(Collected data entries)
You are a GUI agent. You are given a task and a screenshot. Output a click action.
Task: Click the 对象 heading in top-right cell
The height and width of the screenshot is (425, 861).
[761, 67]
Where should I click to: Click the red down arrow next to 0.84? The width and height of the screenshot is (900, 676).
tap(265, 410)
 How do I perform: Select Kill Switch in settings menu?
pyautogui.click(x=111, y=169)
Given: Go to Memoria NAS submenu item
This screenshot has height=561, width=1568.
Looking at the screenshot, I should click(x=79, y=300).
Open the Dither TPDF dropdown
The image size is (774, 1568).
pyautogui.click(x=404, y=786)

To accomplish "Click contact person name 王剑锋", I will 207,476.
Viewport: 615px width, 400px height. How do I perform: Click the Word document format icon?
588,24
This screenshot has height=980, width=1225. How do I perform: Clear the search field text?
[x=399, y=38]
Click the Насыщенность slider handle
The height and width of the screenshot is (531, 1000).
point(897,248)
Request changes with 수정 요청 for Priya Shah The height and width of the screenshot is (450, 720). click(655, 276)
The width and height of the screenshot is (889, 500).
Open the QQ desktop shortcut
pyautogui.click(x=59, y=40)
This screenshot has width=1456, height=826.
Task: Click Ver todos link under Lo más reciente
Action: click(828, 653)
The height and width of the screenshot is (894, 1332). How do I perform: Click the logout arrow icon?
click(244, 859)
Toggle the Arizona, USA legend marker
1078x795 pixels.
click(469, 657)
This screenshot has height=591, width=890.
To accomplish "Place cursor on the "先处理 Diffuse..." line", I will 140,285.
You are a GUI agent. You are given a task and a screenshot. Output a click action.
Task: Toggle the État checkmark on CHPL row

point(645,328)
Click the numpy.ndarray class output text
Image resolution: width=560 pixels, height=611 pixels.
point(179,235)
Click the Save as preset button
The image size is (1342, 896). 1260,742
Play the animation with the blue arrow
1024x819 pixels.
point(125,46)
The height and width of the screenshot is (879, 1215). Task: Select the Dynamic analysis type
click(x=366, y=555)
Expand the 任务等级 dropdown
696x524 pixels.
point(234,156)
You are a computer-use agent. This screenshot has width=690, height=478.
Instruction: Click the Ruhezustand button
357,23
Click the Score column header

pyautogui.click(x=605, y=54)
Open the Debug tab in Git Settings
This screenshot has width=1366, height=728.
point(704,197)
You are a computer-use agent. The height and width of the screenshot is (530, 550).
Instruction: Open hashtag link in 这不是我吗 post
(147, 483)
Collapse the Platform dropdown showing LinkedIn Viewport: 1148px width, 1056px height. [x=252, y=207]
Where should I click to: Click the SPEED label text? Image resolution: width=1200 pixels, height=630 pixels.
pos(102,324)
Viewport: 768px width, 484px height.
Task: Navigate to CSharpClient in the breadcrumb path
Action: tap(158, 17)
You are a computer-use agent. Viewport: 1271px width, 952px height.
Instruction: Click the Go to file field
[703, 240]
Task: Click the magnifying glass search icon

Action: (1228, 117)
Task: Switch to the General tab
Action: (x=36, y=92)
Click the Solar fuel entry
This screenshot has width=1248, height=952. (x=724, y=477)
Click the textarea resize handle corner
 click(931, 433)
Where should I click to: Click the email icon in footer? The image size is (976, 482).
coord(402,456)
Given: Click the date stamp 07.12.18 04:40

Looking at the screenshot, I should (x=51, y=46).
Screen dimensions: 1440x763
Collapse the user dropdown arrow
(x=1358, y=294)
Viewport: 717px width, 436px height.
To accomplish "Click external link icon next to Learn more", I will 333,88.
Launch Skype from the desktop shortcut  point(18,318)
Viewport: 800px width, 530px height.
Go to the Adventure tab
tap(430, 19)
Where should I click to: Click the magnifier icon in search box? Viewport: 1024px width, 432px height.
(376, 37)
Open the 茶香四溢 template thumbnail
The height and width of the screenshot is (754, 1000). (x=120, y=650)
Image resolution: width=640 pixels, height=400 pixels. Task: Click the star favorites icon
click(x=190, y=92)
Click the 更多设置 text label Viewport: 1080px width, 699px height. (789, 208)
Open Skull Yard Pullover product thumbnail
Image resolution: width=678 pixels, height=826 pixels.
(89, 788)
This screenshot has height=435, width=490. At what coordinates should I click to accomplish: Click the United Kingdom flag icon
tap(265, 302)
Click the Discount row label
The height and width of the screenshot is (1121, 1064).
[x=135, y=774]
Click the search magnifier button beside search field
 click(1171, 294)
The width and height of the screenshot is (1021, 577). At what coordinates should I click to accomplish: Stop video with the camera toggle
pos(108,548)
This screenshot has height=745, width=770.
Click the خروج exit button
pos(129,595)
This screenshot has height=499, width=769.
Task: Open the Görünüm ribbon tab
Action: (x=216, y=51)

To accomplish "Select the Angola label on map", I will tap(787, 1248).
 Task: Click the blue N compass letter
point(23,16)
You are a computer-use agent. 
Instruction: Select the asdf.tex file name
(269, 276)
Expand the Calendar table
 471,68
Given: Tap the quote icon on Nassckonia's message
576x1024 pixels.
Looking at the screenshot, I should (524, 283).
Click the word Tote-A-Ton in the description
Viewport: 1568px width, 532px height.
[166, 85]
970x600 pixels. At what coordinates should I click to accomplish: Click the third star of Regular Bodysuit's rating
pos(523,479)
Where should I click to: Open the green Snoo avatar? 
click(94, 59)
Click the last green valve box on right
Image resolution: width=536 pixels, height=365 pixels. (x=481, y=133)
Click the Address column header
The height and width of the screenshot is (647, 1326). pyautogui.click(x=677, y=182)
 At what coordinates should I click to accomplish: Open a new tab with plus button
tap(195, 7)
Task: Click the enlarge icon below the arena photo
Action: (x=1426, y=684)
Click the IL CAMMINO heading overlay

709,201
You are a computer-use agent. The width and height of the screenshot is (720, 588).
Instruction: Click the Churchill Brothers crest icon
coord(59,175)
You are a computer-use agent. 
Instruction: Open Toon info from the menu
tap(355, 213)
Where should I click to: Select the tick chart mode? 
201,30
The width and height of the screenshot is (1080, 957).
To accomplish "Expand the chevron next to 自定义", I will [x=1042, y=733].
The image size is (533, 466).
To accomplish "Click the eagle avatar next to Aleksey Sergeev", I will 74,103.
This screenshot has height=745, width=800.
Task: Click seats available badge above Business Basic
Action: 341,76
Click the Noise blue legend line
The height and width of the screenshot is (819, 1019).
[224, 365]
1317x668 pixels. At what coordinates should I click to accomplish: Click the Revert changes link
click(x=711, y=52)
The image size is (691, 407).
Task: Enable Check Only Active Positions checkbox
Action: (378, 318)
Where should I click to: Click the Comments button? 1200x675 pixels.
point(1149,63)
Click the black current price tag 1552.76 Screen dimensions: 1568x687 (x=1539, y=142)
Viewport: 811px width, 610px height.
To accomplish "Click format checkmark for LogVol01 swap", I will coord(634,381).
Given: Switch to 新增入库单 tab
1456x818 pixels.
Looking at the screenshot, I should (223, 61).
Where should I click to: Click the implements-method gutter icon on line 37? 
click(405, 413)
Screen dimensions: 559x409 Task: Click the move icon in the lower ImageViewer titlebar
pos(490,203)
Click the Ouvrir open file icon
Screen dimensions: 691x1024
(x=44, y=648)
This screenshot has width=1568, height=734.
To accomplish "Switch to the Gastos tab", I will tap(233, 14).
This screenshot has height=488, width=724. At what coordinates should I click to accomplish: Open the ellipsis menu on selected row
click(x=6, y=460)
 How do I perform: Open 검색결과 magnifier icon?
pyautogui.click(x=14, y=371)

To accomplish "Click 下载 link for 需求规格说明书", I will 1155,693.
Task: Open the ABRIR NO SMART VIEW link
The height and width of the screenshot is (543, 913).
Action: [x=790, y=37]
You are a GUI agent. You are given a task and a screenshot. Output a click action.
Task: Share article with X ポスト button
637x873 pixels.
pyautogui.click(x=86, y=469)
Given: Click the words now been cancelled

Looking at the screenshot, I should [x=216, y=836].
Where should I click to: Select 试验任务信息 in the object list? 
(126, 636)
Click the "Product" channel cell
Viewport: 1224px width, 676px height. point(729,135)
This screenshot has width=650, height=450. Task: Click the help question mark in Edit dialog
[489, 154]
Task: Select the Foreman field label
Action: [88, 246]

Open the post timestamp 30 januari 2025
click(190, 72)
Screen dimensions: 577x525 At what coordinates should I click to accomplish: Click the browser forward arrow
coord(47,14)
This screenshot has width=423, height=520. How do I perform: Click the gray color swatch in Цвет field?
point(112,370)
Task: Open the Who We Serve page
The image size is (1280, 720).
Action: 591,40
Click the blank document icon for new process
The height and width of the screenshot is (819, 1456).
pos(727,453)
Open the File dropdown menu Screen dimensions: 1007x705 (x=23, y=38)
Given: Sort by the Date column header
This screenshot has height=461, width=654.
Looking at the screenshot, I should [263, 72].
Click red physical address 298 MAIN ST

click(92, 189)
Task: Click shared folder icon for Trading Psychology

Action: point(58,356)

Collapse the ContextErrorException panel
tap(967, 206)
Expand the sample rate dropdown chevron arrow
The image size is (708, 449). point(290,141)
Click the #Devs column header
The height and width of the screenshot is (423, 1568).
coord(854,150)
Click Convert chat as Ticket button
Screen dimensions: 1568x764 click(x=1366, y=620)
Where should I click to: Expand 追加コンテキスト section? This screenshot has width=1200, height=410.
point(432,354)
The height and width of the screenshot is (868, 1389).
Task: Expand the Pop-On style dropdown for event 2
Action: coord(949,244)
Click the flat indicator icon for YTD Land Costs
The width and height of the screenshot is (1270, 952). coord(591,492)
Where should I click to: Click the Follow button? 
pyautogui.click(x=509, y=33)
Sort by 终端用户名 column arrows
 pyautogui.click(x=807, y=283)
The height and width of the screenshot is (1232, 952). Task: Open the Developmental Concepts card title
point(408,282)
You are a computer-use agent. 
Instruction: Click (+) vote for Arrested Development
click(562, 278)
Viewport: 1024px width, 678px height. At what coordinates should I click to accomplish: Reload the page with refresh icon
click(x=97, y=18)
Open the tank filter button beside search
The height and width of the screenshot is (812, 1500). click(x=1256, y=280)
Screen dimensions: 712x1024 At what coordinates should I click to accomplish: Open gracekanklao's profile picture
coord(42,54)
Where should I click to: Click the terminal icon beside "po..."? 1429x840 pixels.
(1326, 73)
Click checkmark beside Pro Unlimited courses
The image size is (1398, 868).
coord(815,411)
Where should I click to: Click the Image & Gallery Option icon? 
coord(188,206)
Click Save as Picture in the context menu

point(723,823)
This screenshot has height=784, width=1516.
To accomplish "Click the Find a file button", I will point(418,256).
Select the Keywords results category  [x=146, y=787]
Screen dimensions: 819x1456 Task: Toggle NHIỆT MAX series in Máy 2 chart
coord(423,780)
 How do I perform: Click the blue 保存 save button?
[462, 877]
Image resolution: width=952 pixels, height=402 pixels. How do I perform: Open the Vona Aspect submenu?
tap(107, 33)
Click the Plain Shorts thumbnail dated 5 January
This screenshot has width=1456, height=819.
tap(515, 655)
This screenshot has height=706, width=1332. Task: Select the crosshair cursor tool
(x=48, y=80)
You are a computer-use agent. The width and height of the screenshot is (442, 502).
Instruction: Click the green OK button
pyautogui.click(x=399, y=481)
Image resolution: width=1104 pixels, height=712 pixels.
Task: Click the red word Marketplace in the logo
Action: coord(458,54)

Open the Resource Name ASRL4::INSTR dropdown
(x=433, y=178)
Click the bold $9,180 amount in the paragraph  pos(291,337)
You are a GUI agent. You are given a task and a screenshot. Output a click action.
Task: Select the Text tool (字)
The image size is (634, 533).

* **DIRECTIONS FOR THIS TASK**
Out of the entries above, write out only the lines between the line holding "Open the Debug tab in Git Settings" and the line holding "Collapse the Platform", inclusive, each exactly as given.

* **EXERCISE RESULT**
Open the Debug tab in Git Settings
This screenshot has width=1366, height=728.
point(704,197)
You are a computer-use agent. The height and width of the screenshot is (530, 550).
Instruction: Open hashtag link in 这不是我吗 post
(147, 483)
Collapse the Platform dropdown showing LinkedIn Viewport: 1148px width, 1056px height. [x=252, y=207]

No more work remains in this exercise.